For various values of k,
k Solution Time Complexity
1 O($n^0logn$)
2 O($n^1logn$)
3 O($n^2logn$)
4 O($n^3logn$)

for k = 2 onwards
1. sort the array ( nlogn )
2. use k-1 loops for iterating over array, where ith loop starts from i-1 + 1 element of array, and then use binary search
eg:
for k = 3
for( i = 0; i < n; i++ )
for( j = i+1; j < n; j++ )

1. now use binary search to find ( T - a[i] - a[j] ) from j+1 element to end of array

### Another recursive solution

First, we note that an O($n \lg n$) solution for $k = 2$ exists , which is already within the required bounds.
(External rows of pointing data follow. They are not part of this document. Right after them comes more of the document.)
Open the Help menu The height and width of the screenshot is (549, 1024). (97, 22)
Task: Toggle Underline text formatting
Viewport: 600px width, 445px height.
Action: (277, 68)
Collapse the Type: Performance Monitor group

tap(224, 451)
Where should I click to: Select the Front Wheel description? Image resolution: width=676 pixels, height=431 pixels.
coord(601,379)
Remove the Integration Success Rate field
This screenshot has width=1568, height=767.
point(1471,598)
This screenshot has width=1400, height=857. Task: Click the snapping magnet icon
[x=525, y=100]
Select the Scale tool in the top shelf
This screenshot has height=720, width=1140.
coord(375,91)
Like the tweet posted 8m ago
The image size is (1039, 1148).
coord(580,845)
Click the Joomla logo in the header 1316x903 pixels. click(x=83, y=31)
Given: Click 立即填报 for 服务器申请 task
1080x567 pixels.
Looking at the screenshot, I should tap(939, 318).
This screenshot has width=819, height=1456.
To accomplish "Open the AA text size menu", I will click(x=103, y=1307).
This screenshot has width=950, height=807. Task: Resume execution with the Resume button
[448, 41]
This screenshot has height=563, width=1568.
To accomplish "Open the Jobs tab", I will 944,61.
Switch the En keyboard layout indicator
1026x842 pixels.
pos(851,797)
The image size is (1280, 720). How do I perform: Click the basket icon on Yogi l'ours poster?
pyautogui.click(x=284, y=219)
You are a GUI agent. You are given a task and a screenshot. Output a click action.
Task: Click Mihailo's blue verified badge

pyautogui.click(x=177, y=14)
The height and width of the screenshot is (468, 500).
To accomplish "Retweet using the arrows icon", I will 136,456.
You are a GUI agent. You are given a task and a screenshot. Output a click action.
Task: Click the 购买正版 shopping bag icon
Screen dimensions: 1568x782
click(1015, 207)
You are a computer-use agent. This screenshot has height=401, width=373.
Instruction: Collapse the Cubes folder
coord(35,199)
Now, for $k \ge 3$, we can do something like this:

sort S ascending;
CheckSumOfK(S, k, T); // defined below

// S must be aorted array of integers
function CheckSumOfK(S, k, T)
if k <= 2:
Use any method in the solution of ex 4.8 and return the result. This can be done in O(n) time because S is sorted.

Initialize array A of n - 1 elements;
for i from 0 to n - 1:
k = 0
// Collect in A all numbers in S but S[i]. Note that A will still be sorted.
for j from 0 to n - 1:
if i != j:
A[k] = S[j];
k = k + 1
// If S[i] is included in the k integers that sum up to T, then there must
// exactly (k - 1) integers in the rest of S (i.e., A) that sum to (T - S[i]).
// We can find that out by calling ourselves recursively.
if CheckSumOfK(A, k - 1, T - S[i]):
return True
return False


### Complexity

For each item in S, there is $O(n)$ work done in assembling the array A, except at the ${k - 1}^{th}$ recursive call, which completes in $O(n \lg n)$ time. So, for each number in S, we have $O(kn) + O(n \lg n)$ work, and since $k <= n$, each iteration of the outer loop takes $O(n^2) + O(n \lg n) = O(n^2)$ work. Now since the outer loop goes on for at most $n$ iterations, we have a total runtime of $O(n^3)$.

A trick can be used to lower this runtime to $O(n^2 \lg n)$ by having the routines in this solution take an index to ignore when iterating in their inner loops. With this, we save the $O(n)$ construction of A for every item, and then each iteration of the outer loop becomes $O(n \lg n)$ (How? $O(k) = O(n)$ constant time recursive calls plus $O(n \lg n)$ time spent in the ${k - 1}^{th}$ calls), giving a total runtime of $O(n^2 \lg n)$ for $n$ elements in S.

Note that this cost includes the initial $O(n \lg n)$ cost for sorting S. Also, this algorithm is always going to be $O(n^{k-1} \lg n)$ for all $k >= 2$. The exercise just states an upper bound.